The latter have inflation indexation, but not other types of debt.

Also, property attracts 20 per cent with indexation, but after two years, while for debt it is three years to qualify as long-term.

We clearly need to move to a simpler and cleaner regime. My suggestion would be 10 per cent for long-term gains, and 15 for short-term, with all long-term gains qualifying for indexation.

We can do this in one shot, or spread the changes over two budgets, but it must be done. Budget 2023-24 must at least begin the process.

Three, the new alternate income tax scheme, with lower rates and practically no deductions, has simply not caught the imagination of taxpayers.

Many experts, including the Chairman of the Economic Advisory Committee to the Prime Minister, Bibek Debroy, have called for incentivising taxpayers to make the switch.

The best way to encourage a switch may be to give any taxpayer a huge rebate in the year in which he or she makes the switch, but with the rider that there can be no switchback for five years.

Hopefully, many taxpayers will see the simplicity of tax filing and compliance as an advantage in itself, outweighing the marginal tax savings from the investing in specified instruments and avenues.

Very often these deductions tend to misdirect savings flows.

Four, the Finance Minister must bite the bullet on tax bracket indexation. While it may be politically attractive for Nirmala Sitharaman to spring a pleasant surprise on taxpayers while making her budget speech, indexation implies greater predictability.

The indexation can be done once in two years, and she can anyway retain the right to announce the new index numbers in her budget speech.

In a year in which inflation went well above the Reserve Bank of India’s comfort zone, Budget 2023-24 is the right one to make indexation a reality.

This year she gets both the right to make a politically advantageous statement on raising the tax brackets and to announce the indexation reform.

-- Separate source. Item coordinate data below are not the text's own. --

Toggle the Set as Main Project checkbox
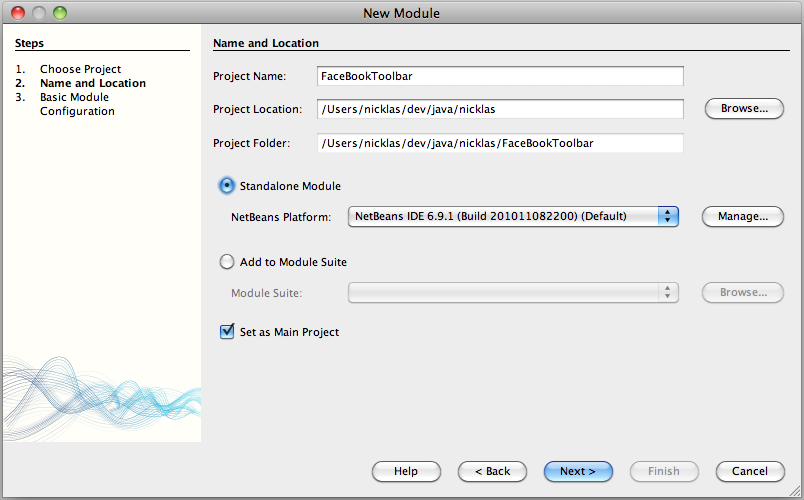 [x=227, y=332]
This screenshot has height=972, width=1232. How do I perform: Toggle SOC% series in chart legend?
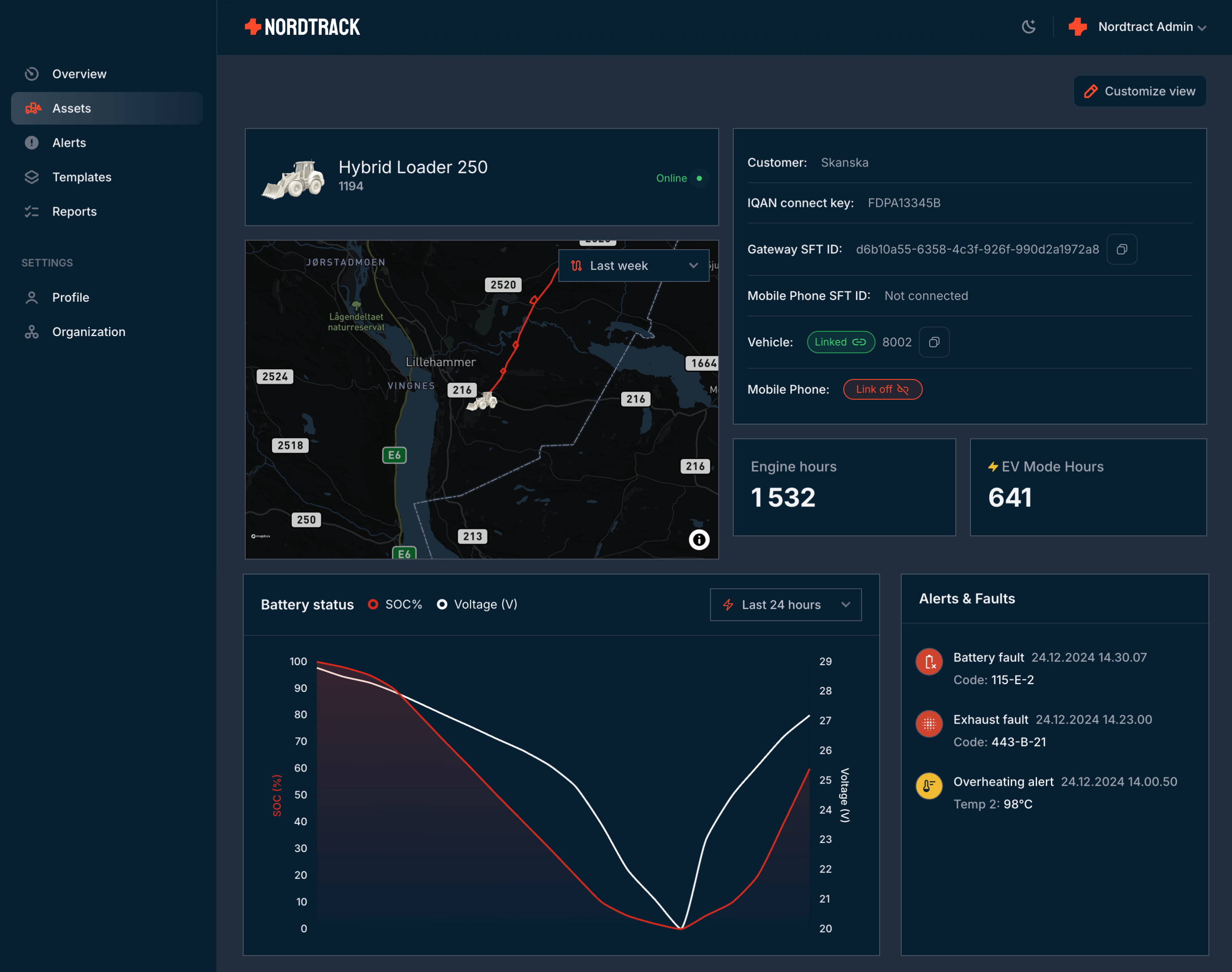coord(395,605)
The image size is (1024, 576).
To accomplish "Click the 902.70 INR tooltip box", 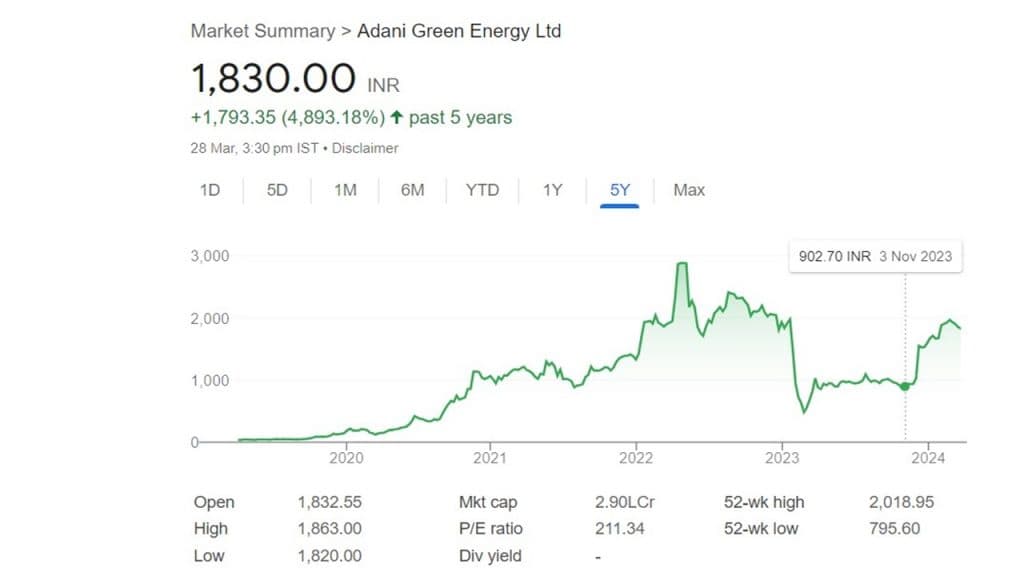I will (875, 257).
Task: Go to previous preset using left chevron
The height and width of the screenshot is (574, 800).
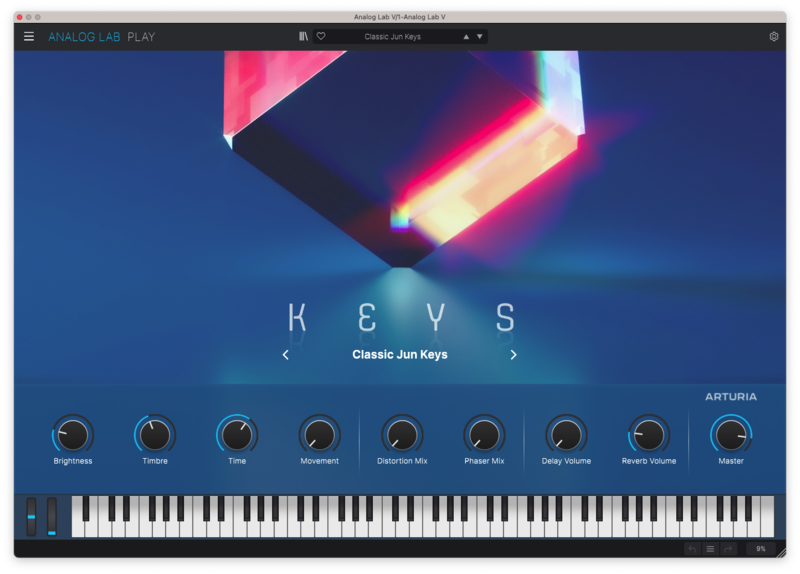Action: [x=286, y=355]
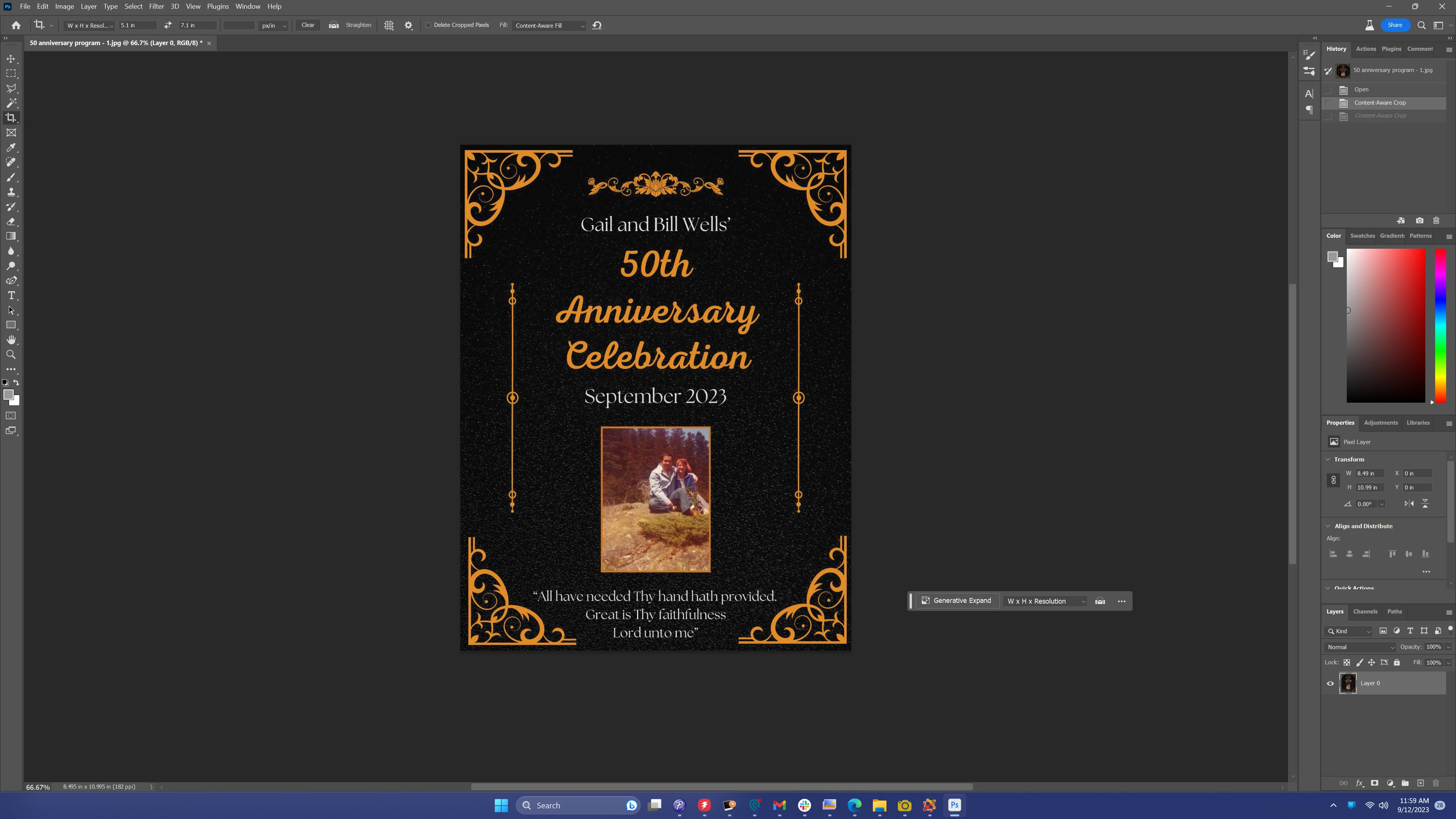Select the Move tool
Screen dimensions: 1456x819
11,59
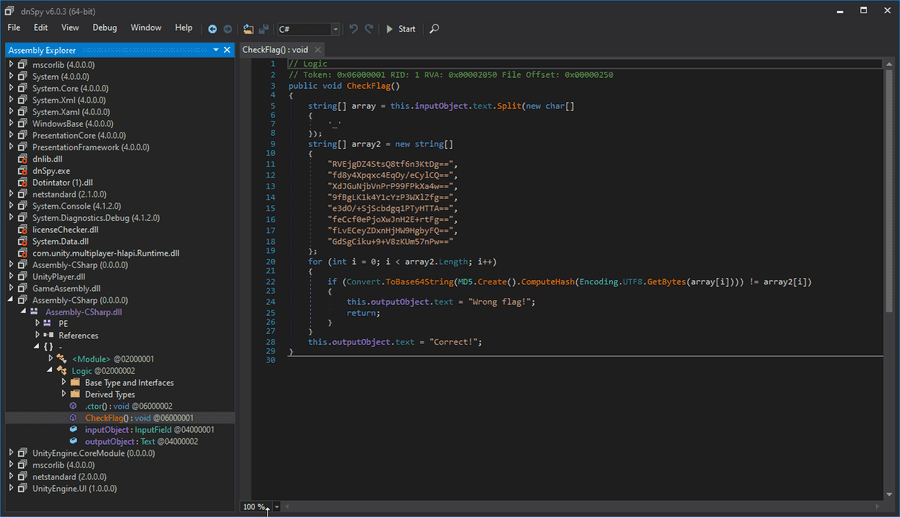Open the Assembly Explorer window options arrow
The image size is (900, 517).
(216, 50)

Fifth, privatisation has been making very slow progress, despite the Modi government’s political commitment to soldier on. It is far from clear if the IDBI privatisation will happen this year or the next, or even the smaller one of Shipping Corporation.

Many banks which were not part of the strategic consolidation process (Bank of India, Bank of Maharashtra, for example), need some indication on when they will be sold off or merged with the six public sector banks that will always remain with the government.

These six banks — SBI, Punjab National Bank, Bank of Baroda, Canara Bank, Indian Bank and Union Bank — should be encouraged to raise a lot of equity this year from the markets, as equity can be raised at good premia.

Sitharaman should nudge them to raise more equity, and not just debt through AT1 or tier 2 bonds. It would be criminal if banks raised debt instead of equity when the going is good.

There may be other budget imperatives, but the Narendra Modi government has tended to make the big moves outside budgets.

For example, the merger of the Garib Kalyan Anna Yojana with the National Food Security Scheme could easily have been announced in the budget, but it came in December.

But there are still important things that budget can do. And it must.